» TEXTO ORIGINAL:
==================================================

Un fotograma de 'El último rey'.
En el día de Año Nuevo de 1204, moría el rey Haakon III de Noruega, hijo bastardo del rey Sverre I. Al parecer, su madrastra, Margarita Eriksdotter, lo había envenenado por haberla mandado de vuelta a Suecia y haberla separado de su hija Cristina, que se había quedado en el castillo de Bergen. Con el rey Haakon muerto, y en medio de un ambiente político turbulento marcado por incesantes guerras civiles que llevaban sucediéndose durante casi un siglo, el trono noruego era goloso: las dos facciones opuestas más numerosas del país, los ‘birkebeiner’ —un ejército formado por los estamentos más bajos de la sociedad— y los ‘blager’ —una milicia formada por nobles y comerciantes—, veían la oportunidad como perfecta para inclinar la balanza de poder a su favor. Además, como en Escandinavia la Iglesia tampoco solía faltar a la fiesta, los obispos noruegos vieron en el vacío real un momento ideal para aumentar su influencia en la península. Además, en el caso de no encontrar un sustituto, el país podía pasar a formar parte de Dinamarca y acabar perdiendo su independencia.
Sin embargo, y porque el pueblo noruego no hacía ascos a los bastardos mientras hubiese línea de sangre, los ‘blager’ y la Iglesia no habían contado con que, en el fragor de la batalla, un guerrero necesita calor, y que del calor de la concubina Inga de Varteig había nacido un bebé, Haakon, como su padre, al que los ‘birkebeiner’ reconocían como el heredero legítimo del trono. Pero si el bebé perecía, los postulantes a la corona se multiplicarían.

==================================================

» DATOS SIN PROCESAR:
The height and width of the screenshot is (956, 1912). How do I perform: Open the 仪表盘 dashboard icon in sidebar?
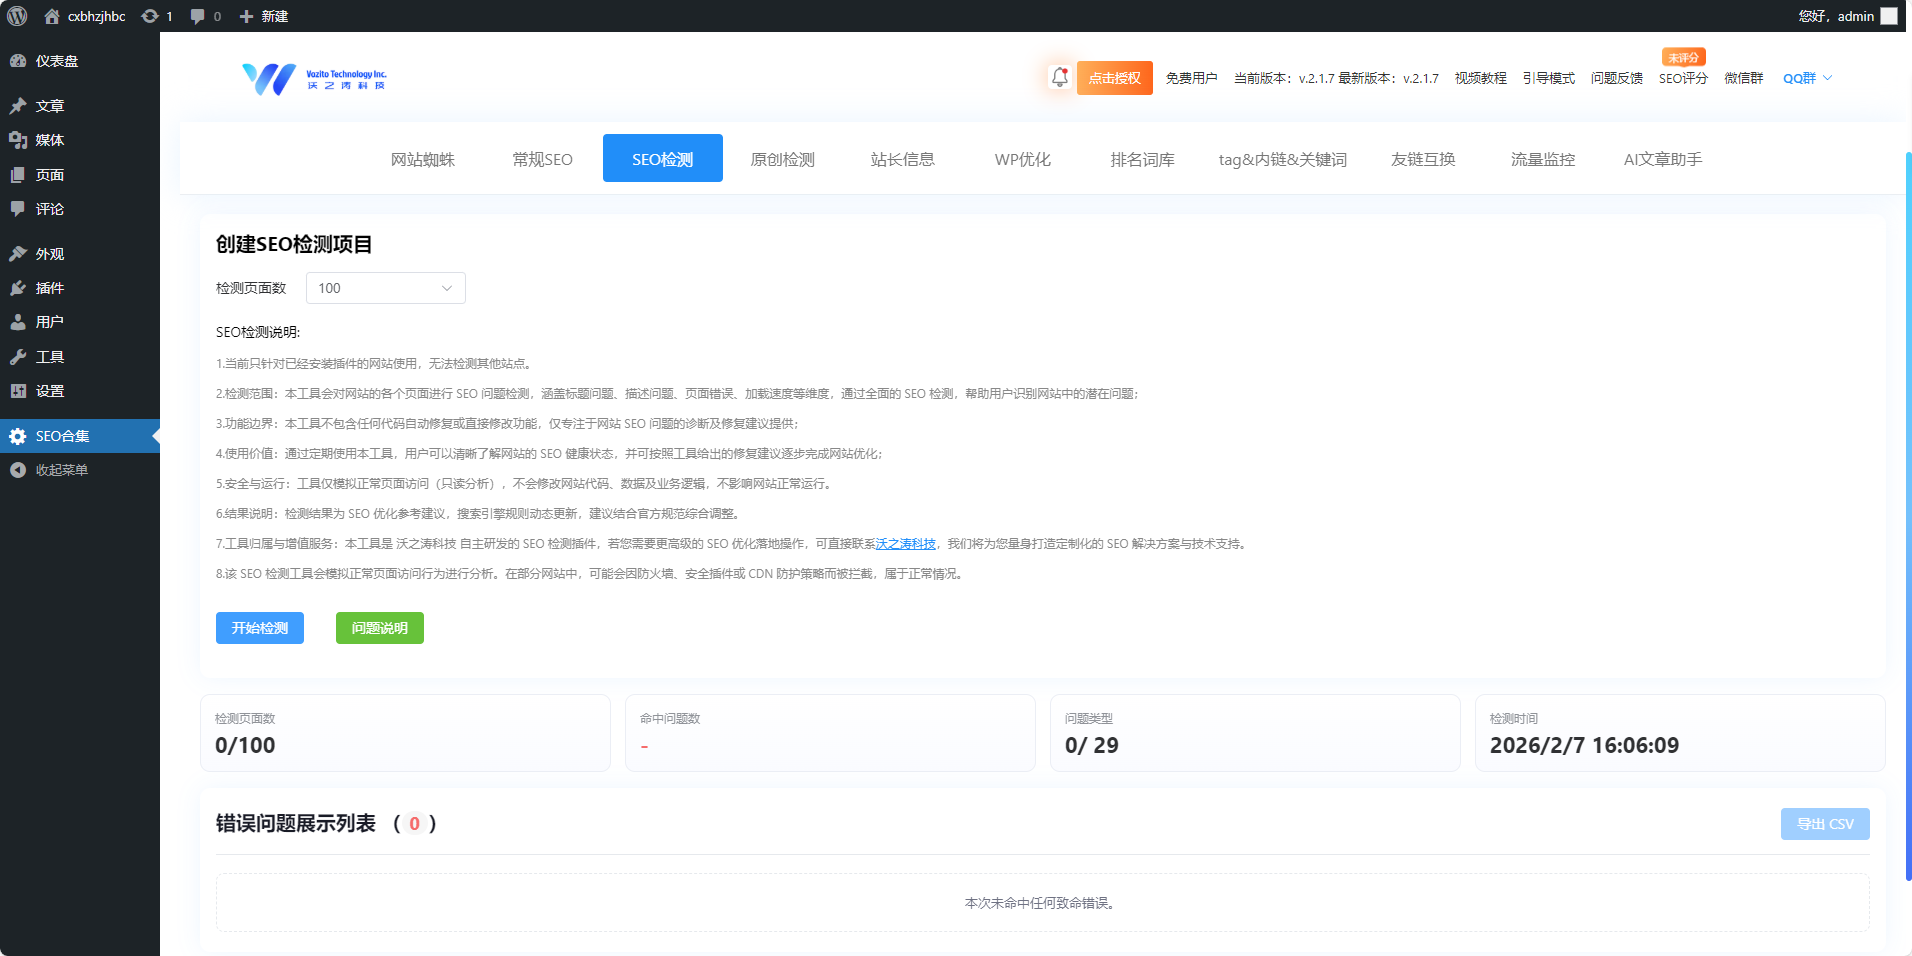17,61
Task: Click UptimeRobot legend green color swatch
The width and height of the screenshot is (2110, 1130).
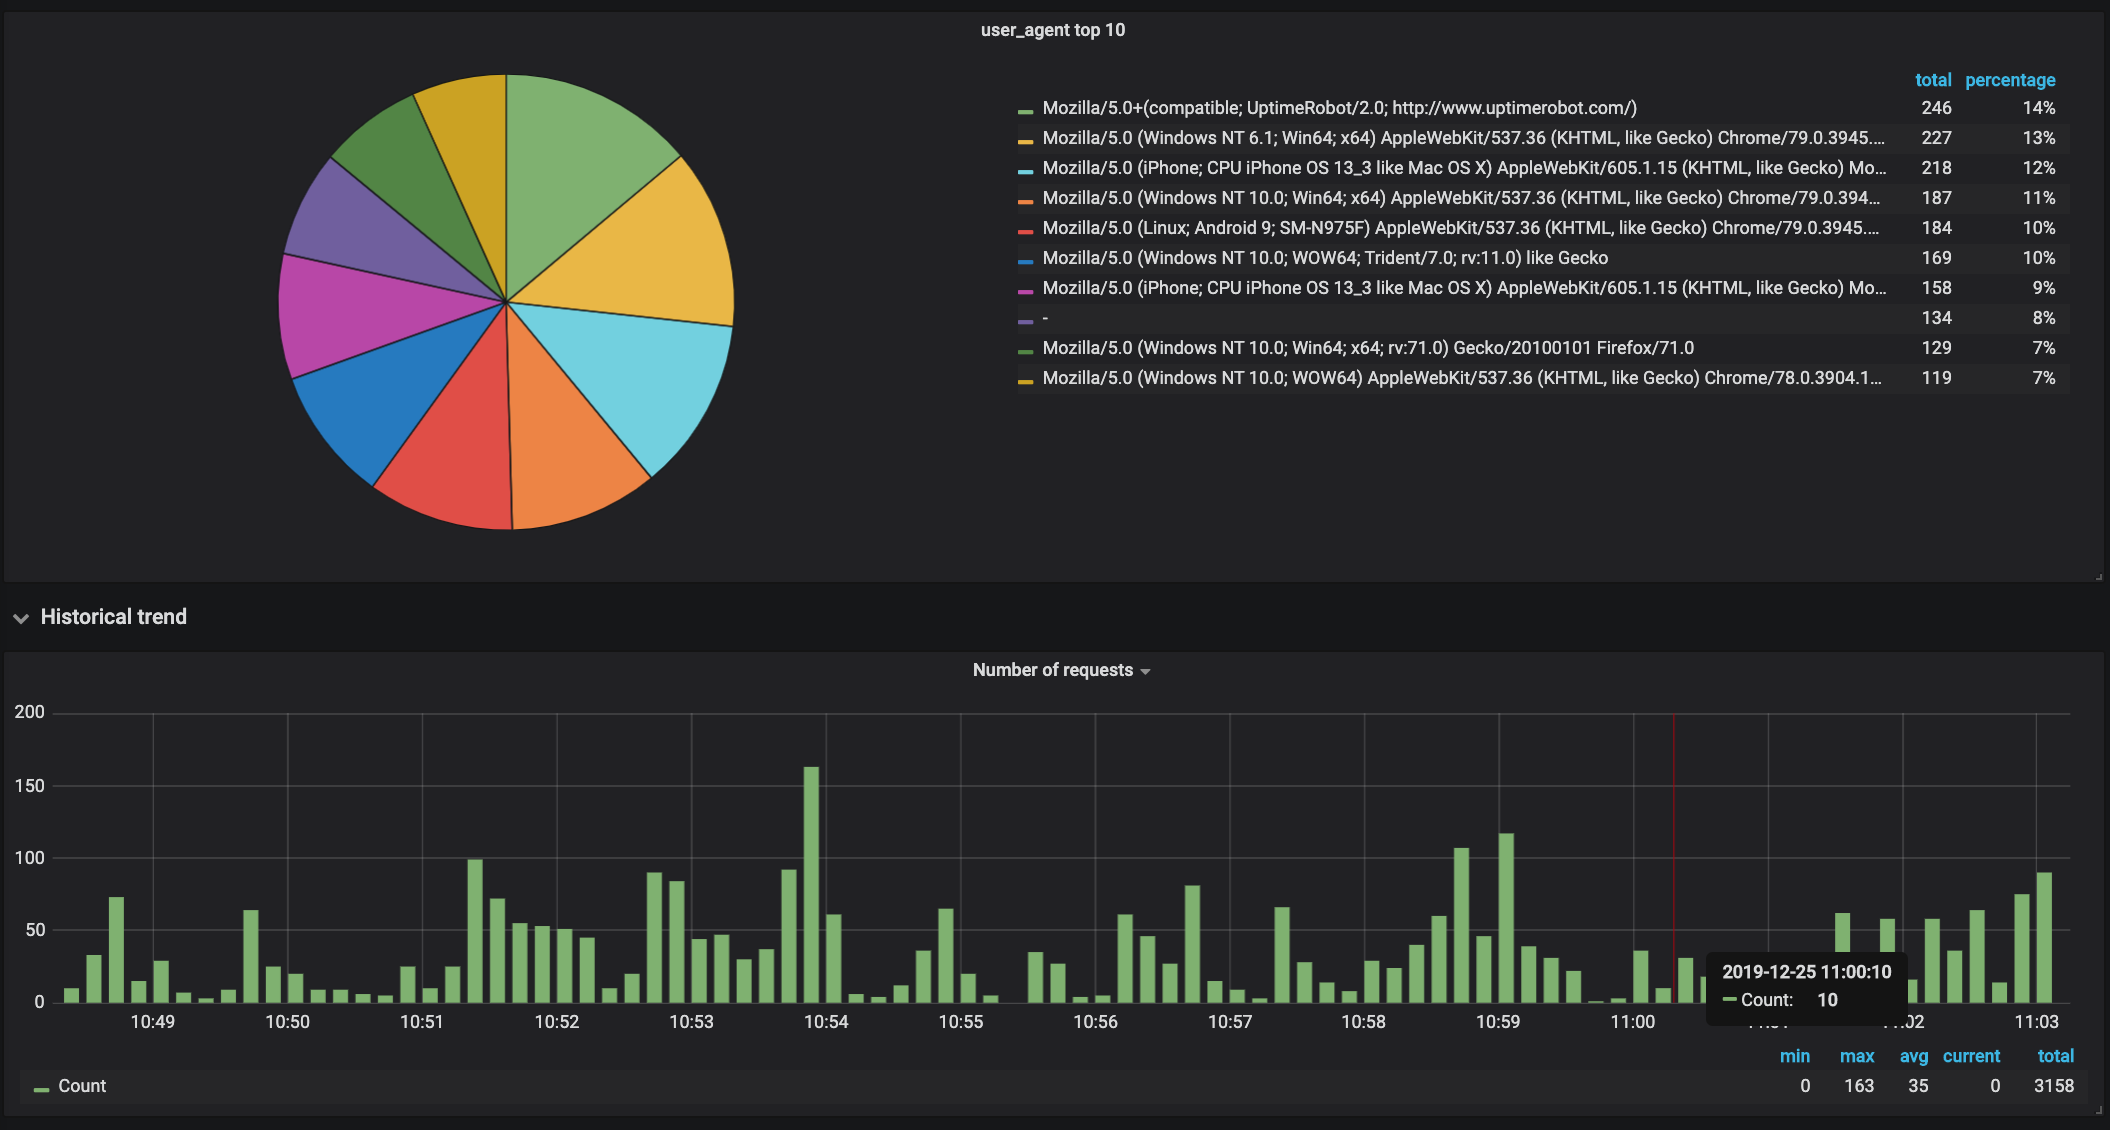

==================================================

» TAREA A REALIZAR:
Según el texto sobre Haakon III, ¿cómo se llamaba la concubina de la que nació el bebé Haakon? Las líneas no intervienen en absoluto en lo que se pide.

» RESULTADO:
Inga de Varteig.